Objective:
Write out the items word for word, beginning at the line that has "Task: Click the arrow on the 编码 combo box" and stopping at the end of the items. Leave the pictures out.

Record extracts:
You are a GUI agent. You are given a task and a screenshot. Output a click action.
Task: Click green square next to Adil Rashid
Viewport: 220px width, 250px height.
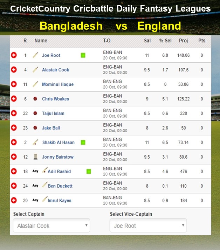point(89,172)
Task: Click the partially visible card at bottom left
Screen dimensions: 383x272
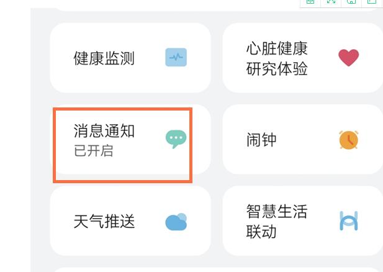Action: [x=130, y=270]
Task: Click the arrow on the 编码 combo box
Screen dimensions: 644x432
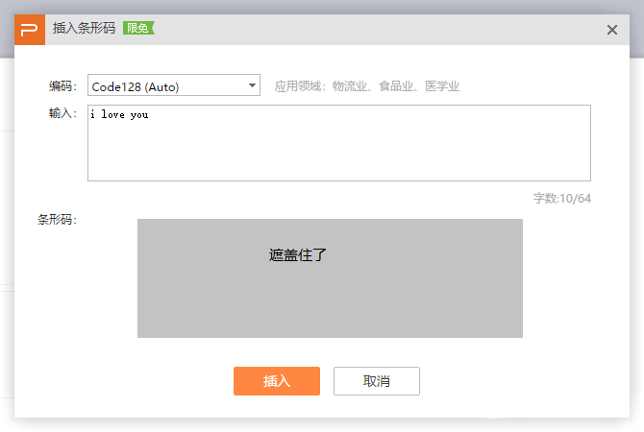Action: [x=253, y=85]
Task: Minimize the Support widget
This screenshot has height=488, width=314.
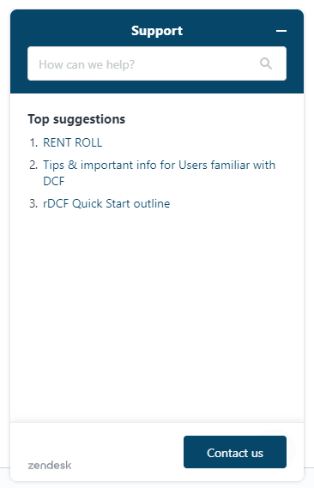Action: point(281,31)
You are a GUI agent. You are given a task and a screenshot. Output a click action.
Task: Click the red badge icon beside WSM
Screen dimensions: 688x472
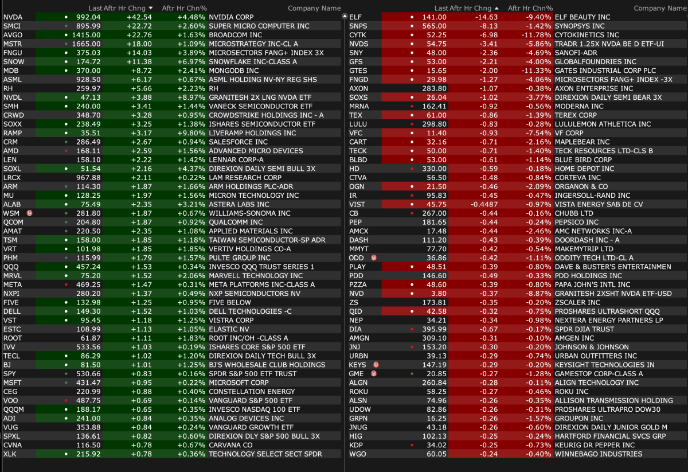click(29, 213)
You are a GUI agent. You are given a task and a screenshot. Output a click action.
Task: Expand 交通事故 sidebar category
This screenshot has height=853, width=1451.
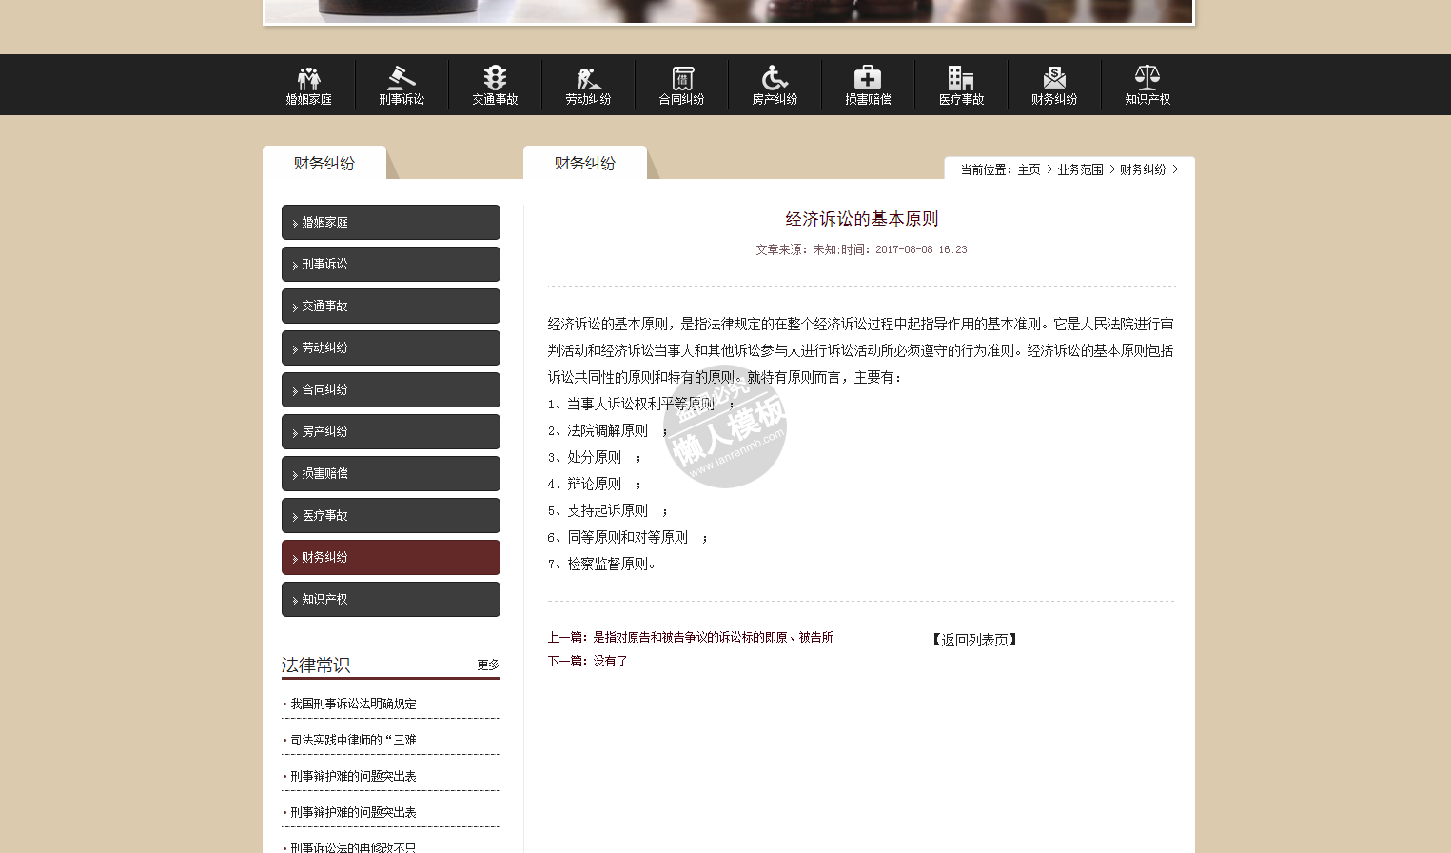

Output of the exercise:
Task: Click the arrow on the 编码 combo box
Screen dimensions: 644x432
Action: [x=253, y=85]
Task: Minimize the Support widget
This screenshot has height=488, width=314.
Action: point(281,31)
You are a GUI agent. You are given a task and a screenshot. Output a click action.
Task: Click the red badge icon beside WSM
Screen dimensions: 688x472
click(29, 213)
You are a GUI agent. You are given a task and a screenshot. Output a click action.
Task: Expand 交通事故 sidebar category
This screenshot has height=853, width=1451.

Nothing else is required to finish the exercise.